Greenlight · step-by-step
How to Install Greenlight v3 with BigBlueButton
A production-minded Greenlight v3 walkthrough for a single-node BigBlueButton deployment, including the decisions the one-line installer cannot make for you.
Executive brief
What matters
- 01
Confirm the Greenlight and connector versions before changing production.
- 02
Validate teacher, learner and recording workflows—not merely the API handshake.
- 03
Treat the API or LTI secret as a server-side production credential.
01
Choose the supported integration path
The supported colocated path uses the official bbb-install script with the -g option. It is convenient for one BigBlueButton node; choose the isolated architecture below when the frontend needs its own lifecycle or will sit in front of Scalelite.
- Clean supported Ubuntu host and production-ready BigBlueButton prerequisites.

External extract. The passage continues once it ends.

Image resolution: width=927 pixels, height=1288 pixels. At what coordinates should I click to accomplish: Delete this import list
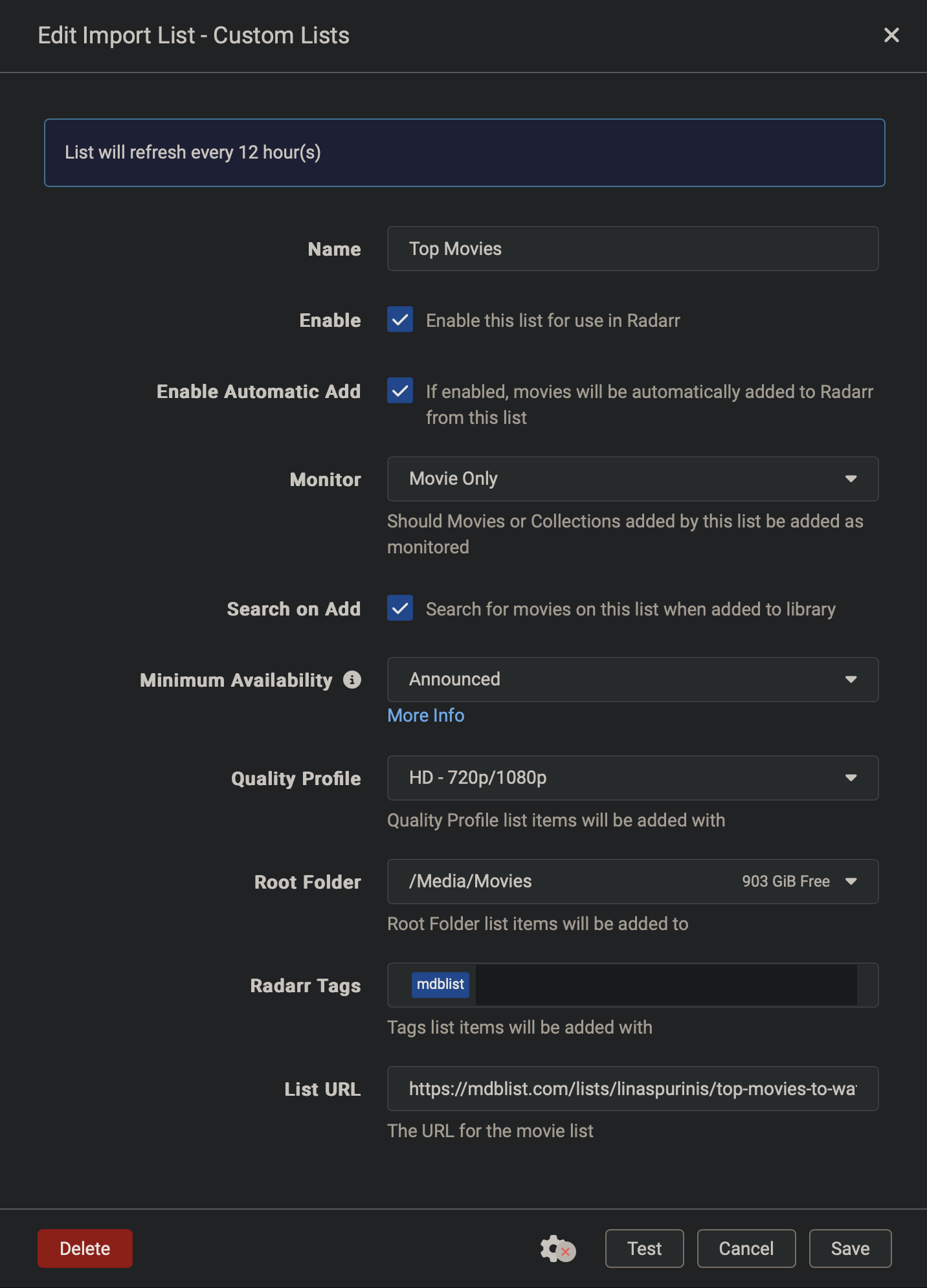click(x=85, y=1249)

- Public DNS name, ports 80/443 and a trusted certificate path.
- SMTP details and an account-registration policy decided before launch.
02
Prepare BigBlueButton and credentials
Use a production BigBlueButton endpoint with a trusted TLS certificate. Keep the API shared secret or LTI secret on the server side: it is equivalent to an application credential and must never be placed in browser code, a public repository or a screenshot.
- 1
Confirm the BigBlueButton server is healthy and that its public hostname resolves correctly.
- 2
Retrieve the API URL and shared secret with sudo bbb-conf --secret, or create a dedicated LTI key and secret where the integration uses LTI.
- 3
Record the platform version, connector version, owner and rollback point before making the change.
sudo bbb-conf --check
# Use the current command from the official bbb-install release and include:
# -g
03
Configure Greenlight
Make the first connection in a staging course, workspace or tenant. Use a dedicated test teacher and test learner so role mapping can be observed rather than inferred from an administrator account.
- 1
Run the current bbb-install command from the official release branch and include -g.
- 2
Open the Greenlight URL, then create an administrator with the documented rake task.
- 3
Set SMTP and registration behaviour in the generated environment configuration; restart the containers.
- 4
Create one room and restrict registration before publishing the hostname.
04
Run an end-to-end acceptance test
A green “connection successful” message proves only that one API request worked. The useful test follows the complete classroom lifecycle from creation through recording publication.
- 1
Create a room as an administrator and join in a private browser as a guest.
- 2
Test microphone, camera, screen share, presentation upload and clean meeting end.
- 3
Record a short session and wait for it to publish in the room.
- 4
Send an invitation or password-reset email through the configured SMTP relay.
05
Common problems and practical fixes
Start with timestamps, browser developer tools and the logs on both sides. Repeatedly replacing secrets rarely fixes a hostname, TLS, role or callback problem and makes the evidence harder to follow.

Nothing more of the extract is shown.